Enthusiasm is brewing as the elections are nearing and what better medium is there than street theatre to reach out to people. But the art form, which came up as agit-prop and made it big in the 1970s, now often takes on causes of various political parties or candidates.
Shiva Prasad Kagawade, founder of theatre troupe The Face, and a few of his fellow actors were approached by BJP to come out with a play promoting Narendra Modi. Though the actor, speaking for the entire group which has completed over 200 shows, said that this is the party that most members would extend support to, also admits that they would not refuse offers from elsewhere.
“Street theatre is our vocation. So we wouldn’t really mix up personal ideologies with shows. It just serves as a medium to get a message across,” he added. They do not perform it under their banner.
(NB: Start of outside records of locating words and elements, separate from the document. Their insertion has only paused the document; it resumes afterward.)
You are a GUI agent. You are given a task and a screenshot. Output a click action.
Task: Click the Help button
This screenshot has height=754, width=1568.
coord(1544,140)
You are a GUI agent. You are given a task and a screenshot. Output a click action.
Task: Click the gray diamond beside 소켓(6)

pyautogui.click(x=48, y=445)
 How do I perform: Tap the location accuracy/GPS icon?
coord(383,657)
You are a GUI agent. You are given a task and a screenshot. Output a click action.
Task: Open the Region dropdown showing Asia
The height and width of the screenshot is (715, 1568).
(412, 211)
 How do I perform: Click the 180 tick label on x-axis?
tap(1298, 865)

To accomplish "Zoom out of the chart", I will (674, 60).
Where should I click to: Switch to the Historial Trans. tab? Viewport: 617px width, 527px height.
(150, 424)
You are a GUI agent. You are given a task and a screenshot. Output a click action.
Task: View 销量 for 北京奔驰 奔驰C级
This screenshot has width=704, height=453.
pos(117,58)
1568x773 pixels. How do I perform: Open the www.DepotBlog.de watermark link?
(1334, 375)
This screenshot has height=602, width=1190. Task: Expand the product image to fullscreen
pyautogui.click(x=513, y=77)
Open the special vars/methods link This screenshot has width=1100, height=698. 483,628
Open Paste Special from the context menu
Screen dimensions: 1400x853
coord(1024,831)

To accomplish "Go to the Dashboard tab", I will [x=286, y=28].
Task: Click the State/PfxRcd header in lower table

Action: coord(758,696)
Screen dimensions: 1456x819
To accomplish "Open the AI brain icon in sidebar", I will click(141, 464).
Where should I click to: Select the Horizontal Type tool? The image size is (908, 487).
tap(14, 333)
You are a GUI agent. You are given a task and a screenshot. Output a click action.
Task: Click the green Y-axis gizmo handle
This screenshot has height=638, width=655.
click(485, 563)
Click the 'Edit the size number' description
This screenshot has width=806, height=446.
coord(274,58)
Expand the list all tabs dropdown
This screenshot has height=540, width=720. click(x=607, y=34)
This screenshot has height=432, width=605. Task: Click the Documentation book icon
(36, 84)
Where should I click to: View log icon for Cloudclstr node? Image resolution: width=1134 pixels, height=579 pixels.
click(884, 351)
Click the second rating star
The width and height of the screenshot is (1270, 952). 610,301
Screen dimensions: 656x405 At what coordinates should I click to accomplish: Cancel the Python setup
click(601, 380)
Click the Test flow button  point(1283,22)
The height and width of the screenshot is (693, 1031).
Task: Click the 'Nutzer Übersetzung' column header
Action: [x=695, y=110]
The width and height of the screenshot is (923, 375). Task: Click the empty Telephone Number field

But the parties just help them distance themselves further. “Since they have to bear the expenses, and it’s for their cause, the play is presented as BJP’s play,” he said.
Six-year-old Green Stage too was approached by the same party, but had to give it a go-by this year owing to lack of a sufficient budget. “It was going to be sub-contracted, so our cut would have been really low,” Vijay A told City Express. “However, we had done some shows for the Election Commission and JD(S) last year,” he added.
Yet stage artistes who write shows promoting different parties often also have causes of their own.
“Our intention is to promote public awareness,” said Vijay.
“So currently, there are three themes: children used by mafia for begging, traffic awareness and exploitation of women. This and the degradation of native culture, along with preserving street theatre are causes that we back,” the artiste, who has been on the street play scene for nearly a decade now, said.
Shiva too is part of another play, commissioned by the Election Commission, urging people to cast their vote. “Shows are yet to begin,” he said.
There are still others, often those who saw the rise of street theatre as a medium of arousing people into action, who prefer to stay away from shows promoting parties and candidates.
C Basavalingaiah, who has held senior positions in theatre organisations like Samudaya and Rangayana, is one such. Some student artistes trained by him are performing a play against corruption just ahead of the elections on the streets of Kolar.
“Personally, I would rather not be associated with any articular party,” he said. He observed that voters’ best option today is to look out for new faces or ‘relatively good candidates’ even as he fears a dictatorship-like regime if Modi comes to power. “I’m not saying that it’s sure to happen, but the circumstances just before Hitler came to power in Germany too were similar -- he too had backing from the youth,” he cautioned. His hopes: those who come to power should be secular and reinstate the democracy’s nature in the system.
Parties use theatre for canvassing
So is this a cause that street theatre should support? “And all this is not going to happen overnight as it does in movies all because theatre artistes strive for it,” he retorted.
At Ravindra Kalakshetra, a day-long campaign with the theme ‘Namma Matha Maaratakkalla’ (Our Vote isn’t for Sale) was organised by The Concern For Working Children. It hoped to encourage people to cast their vote with discretion. “We’re telling people on not to be fooled into voting for unworthy candidates,” Anand Parakott, whose troupe Shooonya presented a street play during the event, said.
“Many well-known faces, including actor Shivarajkumar and actor-singer Vasundhara Das, are supporting the campaign,” he claimed. This apart, his troupe which specialises in street theatre performances, will do shows in support of Bangalore North Congress candidate C Narayanaswamy.
When asked about the reasons for accepting the offer, Anand said, “On the whole, he’s an honest man, and we aren’t asking people to vote for the party.”